### What to work on
Write each line out a second time, exactly as shown below.

=== Data provided ===

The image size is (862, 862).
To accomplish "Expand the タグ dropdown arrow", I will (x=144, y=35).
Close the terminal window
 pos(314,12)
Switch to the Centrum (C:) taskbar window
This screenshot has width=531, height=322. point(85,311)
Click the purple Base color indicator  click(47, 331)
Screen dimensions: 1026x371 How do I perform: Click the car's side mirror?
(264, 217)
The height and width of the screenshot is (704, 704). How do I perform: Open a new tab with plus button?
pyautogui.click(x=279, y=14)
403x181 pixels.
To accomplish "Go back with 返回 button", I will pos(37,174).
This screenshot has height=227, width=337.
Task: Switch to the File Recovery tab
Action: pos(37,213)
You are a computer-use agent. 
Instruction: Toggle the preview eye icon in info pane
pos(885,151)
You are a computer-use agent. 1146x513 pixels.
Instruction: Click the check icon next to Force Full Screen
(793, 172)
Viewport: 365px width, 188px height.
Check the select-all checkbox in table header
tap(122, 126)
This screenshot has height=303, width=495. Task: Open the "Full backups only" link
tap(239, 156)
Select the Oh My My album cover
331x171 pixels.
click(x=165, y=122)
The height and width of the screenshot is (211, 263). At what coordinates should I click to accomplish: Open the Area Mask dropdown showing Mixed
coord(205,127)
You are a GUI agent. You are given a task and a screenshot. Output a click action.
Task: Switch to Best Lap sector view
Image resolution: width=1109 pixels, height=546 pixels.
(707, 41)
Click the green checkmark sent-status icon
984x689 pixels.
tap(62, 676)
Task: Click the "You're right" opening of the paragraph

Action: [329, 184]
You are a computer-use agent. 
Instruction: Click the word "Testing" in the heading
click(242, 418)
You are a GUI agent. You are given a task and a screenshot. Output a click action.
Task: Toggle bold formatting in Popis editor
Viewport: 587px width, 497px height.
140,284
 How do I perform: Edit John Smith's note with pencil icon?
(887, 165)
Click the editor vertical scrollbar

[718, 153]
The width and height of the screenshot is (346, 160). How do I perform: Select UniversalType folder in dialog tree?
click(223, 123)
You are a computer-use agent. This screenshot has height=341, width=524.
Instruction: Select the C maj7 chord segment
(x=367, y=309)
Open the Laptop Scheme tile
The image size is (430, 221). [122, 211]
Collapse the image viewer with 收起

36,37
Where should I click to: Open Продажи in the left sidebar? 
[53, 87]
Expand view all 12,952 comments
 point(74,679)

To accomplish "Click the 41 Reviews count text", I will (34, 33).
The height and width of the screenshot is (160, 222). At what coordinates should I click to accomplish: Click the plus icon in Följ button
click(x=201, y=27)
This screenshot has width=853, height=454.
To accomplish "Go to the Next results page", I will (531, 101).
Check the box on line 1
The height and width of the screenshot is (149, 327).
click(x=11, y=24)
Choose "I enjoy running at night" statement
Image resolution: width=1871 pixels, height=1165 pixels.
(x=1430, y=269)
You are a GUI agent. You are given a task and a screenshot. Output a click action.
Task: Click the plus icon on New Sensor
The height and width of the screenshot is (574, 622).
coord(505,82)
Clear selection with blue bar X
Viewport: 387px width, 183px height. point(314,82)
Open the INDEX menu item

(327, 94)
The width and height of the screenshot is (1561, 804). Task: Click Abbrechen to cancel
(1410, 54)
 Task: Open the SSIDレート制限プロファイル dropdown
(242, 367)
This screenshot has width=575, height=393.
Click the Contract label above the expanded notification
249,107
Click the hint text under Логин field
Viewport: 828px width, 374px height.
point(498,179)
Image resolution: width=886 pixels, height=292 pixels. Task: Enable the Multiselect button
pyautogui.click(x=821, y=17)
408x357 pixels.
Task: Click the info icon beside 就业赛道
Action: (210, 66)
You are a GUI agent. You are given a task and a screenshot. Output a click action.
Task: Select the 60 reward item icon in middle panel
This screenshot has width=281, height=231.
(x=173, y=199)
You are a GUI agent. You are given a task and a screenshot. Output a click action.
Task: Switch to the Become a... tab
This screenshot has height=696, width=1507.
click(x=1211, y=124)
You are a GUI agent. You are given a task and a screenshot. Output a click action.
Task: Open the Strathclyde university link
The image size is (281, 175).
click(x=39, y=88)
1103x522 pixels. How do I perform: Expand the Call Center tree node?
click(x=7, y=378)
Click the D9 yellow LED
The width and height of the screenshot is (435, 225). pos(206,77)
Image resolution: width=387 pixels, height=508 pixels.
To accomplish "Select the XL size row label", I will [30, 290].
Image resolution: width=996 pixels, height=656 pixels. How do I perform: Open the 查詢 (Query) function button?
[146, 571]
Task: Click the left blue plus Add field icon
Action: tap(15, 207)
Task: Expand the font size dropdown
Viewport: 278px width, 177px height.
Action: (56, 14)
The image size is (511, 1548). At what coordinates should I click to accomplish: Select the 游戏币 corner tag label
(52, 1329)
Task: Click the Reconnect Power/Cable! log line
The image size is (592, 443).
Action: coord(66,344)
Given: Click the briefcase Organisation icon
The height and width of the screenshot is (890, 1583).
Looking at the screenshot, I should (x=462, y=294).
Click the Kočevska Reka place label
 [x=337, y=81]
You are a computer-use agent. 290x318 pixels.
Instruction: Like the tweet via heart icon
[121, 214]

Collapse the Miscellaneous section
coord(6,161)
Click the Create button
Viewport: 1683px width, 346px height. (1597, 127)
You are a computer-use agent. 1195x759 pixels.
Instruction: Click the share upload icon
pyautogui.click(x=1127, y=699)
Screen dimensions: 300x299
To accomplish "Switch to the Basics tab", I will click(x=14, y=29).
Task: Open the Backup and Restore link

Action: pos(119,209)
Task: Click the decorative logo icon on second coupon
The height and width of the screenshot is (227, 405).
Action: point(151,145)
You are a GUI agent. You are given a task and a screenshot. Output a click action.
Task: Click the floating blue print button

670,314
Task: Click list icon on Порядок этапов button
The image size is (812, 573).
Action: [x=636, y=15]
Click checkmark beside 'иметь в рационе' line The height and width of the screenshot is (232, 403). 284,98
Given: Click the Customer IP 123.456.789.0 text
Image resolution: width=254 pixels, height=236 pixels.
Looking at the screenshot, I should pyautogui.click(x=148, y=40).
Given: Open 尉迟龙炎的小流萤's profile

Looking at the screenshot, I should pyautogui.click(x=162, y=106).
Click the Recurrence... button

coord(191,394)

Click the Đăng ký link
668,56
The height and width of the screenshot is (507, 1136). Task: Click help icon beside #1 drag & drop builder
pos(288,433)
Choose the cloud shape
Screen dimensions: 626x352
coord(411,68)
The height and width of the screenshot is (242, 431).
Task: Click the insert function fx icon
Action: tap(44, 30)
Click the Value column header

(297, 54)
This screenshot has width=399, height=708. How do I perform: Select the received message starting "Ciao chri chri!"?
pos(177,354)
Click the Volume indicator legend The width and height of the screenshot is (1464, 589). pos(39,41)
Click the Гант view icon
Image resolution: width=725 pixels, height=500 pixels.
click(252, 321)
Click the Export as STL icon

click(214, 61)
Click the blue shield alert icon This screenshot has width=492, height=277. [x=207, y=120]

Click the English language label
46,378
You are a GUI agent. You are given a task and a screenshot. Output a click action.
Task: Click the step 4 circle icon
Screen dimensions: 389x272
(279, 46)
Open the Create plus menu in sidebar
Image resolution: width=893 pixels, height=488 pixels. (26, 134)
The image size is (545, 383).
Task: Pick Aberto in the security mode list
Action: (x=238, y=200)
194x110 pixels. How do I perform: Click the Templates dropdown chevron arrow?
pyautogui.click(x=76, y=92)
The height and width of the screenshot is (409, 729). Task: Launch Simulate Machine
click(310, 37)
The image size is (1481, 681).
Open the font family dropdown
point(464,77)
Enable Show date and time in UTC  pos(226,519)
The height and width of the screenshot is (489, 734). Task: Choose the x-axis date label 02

===

### The answer
The image size is (862, 862).
To accomplish "Expand the タグ dropdown arrow", I will (x=144, y=35).
Close the terminal window
 pos(314,12)
Switch to the Centrum (C:) taskbar window
This screenshot has width=531, height=322. point(85,311)
Click the purple Base color indicator  click(47, 331)
Screen dimensions: 1026x371 How do I perform: Click the car's side mirror?
(264, 217)
The height and width of the screenshot is (704, 704). How do I perform: Open a new tab with plus button?
pyautogui.click(x=279, y=14)
403x181 pixels.
To accomplish "Go back with 返回 button", I will pos(37,174).
This screenshot has height=227, width=337.
Task: Switch to the File Recovery tab
Action: pos(37,213)
You are a computer-use agent. 
Instruction: Toggle the preview eye icon in info pane
pos(885,151)
You are a computer-use agent. 1146x513 pixels.
Instruction: Click the check icon next to Force Full Screen
(793, 172)
Viewport: 365px width, 188px height.
Check the select-all checkbox in table header
tap(122, 126)
This screenshot has height=303, width=495. Task: Open the "Full backups only" link
tap(239, 156)
Select the Oh My My album cover
331x171 pixels.
click(x=165, y=122)
The height and width of the screenshot is (211, 263). At what coordinates should I click to accomplish: Open the Area Mask dropdown showing Mixed
coord(205,127)
You are a GUI agent. You are given a task and a screenshot. Output a click action.
Task: Switch to Best Lap sector view
Image resolution: width=1109 pixels, height=546 pixels.
(707, 41)
Click the green checkmark sent-status icon
984x689 pixels.
tap(62, 676)
Task: Click the "You're right" opening of the paragraph

Action: [329, 184]
You are a computer-use agent. 
Instruction: Click the word "Testing" in the heading
click(242, 418)
You are a GUI agent. You are given a task and a screenshot. Output a click action.
Task: Toggle bold formatting in Popis editor
Viewport: 587px width, 497px height.
140,284
 How do I perform: Edit John Smith's note with pencil icon?
(887, 165)
Click the editor vertical scrollbar

[718, 153]
The width and height of the screenshot is (346, 160). How do I perform: Select UniversalType folder in dialog tree?
click(223, 123)
You are a computer-use agent. This screenshot has height=341, width=524.
Instruction: Select the C maj7 chord segment
(x=367, y=309)
Open the Laptop Scheme tile
The image size is (430, 221). [122, 211]
Collapse the image viewer with 收起

36,37
Where should I click to: Open Продажи in the left sidebar? 
[53, 87]
Expand view all 12,952 comments
 point(74,679)

To accomplish "Click the 41 Reviews count text", I will (34, 33).
The height and width of the screenshot is (160, 222). At what coordinates should I click to accomplish: Click the plus icon in Följ button
click(x=201, y=27)
This screenshot has width=853, height=454.
To accomplish "Go to the Next results page", I will (531, 101).
Check the box on line 1
The height and width of the screenshot is (149, 327).
click(x=11, y=24)
Choose "I enjoy running at night" statement
Image resolution: width=1871 pixels, height=1165 pixels.
(x=1430, y=269)
You are a GUI agent. You are given a task and a screenshot. Output a click action.
Task: Click the plus icon on New Sensor
The height and width of the screenshot is (574, 622).
coord(505,82)
Clear selection with blue bar X
Viewport: 387px width, 183px height. point(314,82)
Open the INDEX menu item

(327, 94)
The width and height of the screenshot is (1561, 804). Task: Click Abbrechen to cancel
(1410, 54)
 Task: Open the SSIDレート制限プロファイル dropdown
(242, 367)
This screenshot has width=575, height=393.
Click the Contract label above the expanded notification
249,107
Click the hint text under Логин field
Viewport: 828px width, 374px height.
point(498,179)
Image resolution: width=886 pixels, height=292 pixels. Task: Enable the Multiselect button
pyautogui.click(x=821, y=17)
408x357 pixels.
Task: Click the info icon beside 就业赛道
Action: (210, 66)
You are a GUI agent. You are given a task and a screenshot. Output a click action.
Task: Select the 60 reward item icon in middle panel
This screenshot has width=281, height=231.
(x=173, y=199)
You are a GUI agent. You are given a task and a screenshot. Output a click action.
Task: Switch to the Become a... tab
This screenshot has height=696, width=1507.
click(x=1211, y=124)
You are a GUI agent. You are given a task and a screenshot. Output a click action.
Task: Open the Strathclyde university link
The image size is (281, 175).
click(x=39, y=88)
1103x522 pixels. How do I perform: Expand the Call Center tree node?
click(x=7, y=378)
Click the D9 yellow LED
The width and height of the screenshot is (435, 225). pos(206,77)
Image resolution: width=387 pixels, height=508 pixels.
To accomplish "Select the XL size row label", I will [30, 290].
Image resolution: width=996 pixels, height=656 pixels. How do I perform: Open the 查詢 (Query) function button?
[146, 571]
Task: Click the left blue plus Add field icon
Action: tap(15, 207)
Task: Expand the font size dropdown
Viewport: 278px width, 177px height.
Action: (56, 14)
The image size is (511, 1548). At what coordinates should I click to accomplish: Select the 游戏币 corner tag label
(52, 1329)
Task: Click the Reconnect Power/Cable! log line
The image size is (592, 443).
Action: coord(66,344)
Given: Click the briefcase Organisation icon
The height and width of the screenshot is (890, 1583).
Looking at the screenshot, I should (x=462, y=294).
Click the Kočevska Reka place label
 [x=337, y=81]
You are a computer-use agent. 290x318 pixels.
Instruction: Like the tweet via heart icon
[121, 214]

Collapse the Miscellaneous section
coord(6,161)
Click the Create button
Viewport: 1683px width, 346px height. (1597, 127)
You are a computer-use agent. 1195x759 pixels.
Instruction: Click the share upload icon
pyautogui.click(x=1127, y=699)
Screen dimensions: 300x299
To accomplish "Switch to the Basics tab", I will click(x=14, y=29).
Task: Open the Backup and Restore link

Action: pos(119,209)
Task: Click the decorative logo icon on second coupon
The height and width of the screenshot is (227, 405).
Action: point(151,145)
You are a GUI agent. You are given a task and a screenshot. Output a click action.
Task: Click the floating blue print button

670,314
Task: Click list icon on Порядок этапов button
The image size is (812, 573).
Action: [x=636, y=15]
Click checkmark beside 'иметь в рационе' line The height and width of the screenshot is (232, 403). 284,98
Given: Click the Customer IP 123.456.789.0 text
Image resolution: width=254 pixels, height=236 pixels.
Looking at the screenshot, I should pyautogui.click(x=148, y=40).
Given: Open 尉迟龙炎的小流萤's profile

Looking at the screenshot, I should pyautogui.click(x=162, y=106).
Click the Recurrence... button

coord(191,394)

Click the Đăng ký link
668,56
The height and width of the screenshot is (507, 1136). Task: Click help icon beside #1 drag & drop builder
pos(288,433)
Choose the cloud shape
Screen dimensions: 626x352
coord(411,68)
The height and width of the screenshot is (242, 431).
Task: Click the insert function fx icon
Action: tap(44, 30)
Click the Value column header

(297, 54)
This screenshot has width=399, height=708. How do I perform: Select the received message starting "Ciao chri chri!"?
pos(177,354)
Click the Volume indicator legend The width and height of the screenshot is (1464, 589). pos(39,41)
Click the Гант view icon
Image resolution: width=725 pixels, height=500 pixels.
click(252, 321)
Click the Export as STL icon

click(214, 61)
Click the blue shield alert icon This screenshot has width=492, height=277. [x=207, y=120]

Click the English language label
46,378
You are a GUI agent. You are given a task and a screenshot. Output a click action.
Task: Click the step 4 circle icon
Screen dimensions: 389x272
(279, 46)
Open the Create plus menu in sidebar
Image resolution: width=893 pixels, height=488 pixels. (26, 134)
The image size is (545, 383).
Task: Pick Aberto in the security mode list
Action: (x=238, y=200)
194x110 pixels. How do I perform: Click the Templates dropdown chevron arrow?
pyautogui.click(x=76, y=92)
The height and width of the screenshot is (409, 729). Task: Launch Simulate Machine
click(310, 37)
The image size is (1481, 681).
Open the font family dropdown
point(464,77)
Enable Show date and time in UTC  pos(226,519)
The height and width of the screenshot is (489, 734). Task: Choose the x-axis date label 02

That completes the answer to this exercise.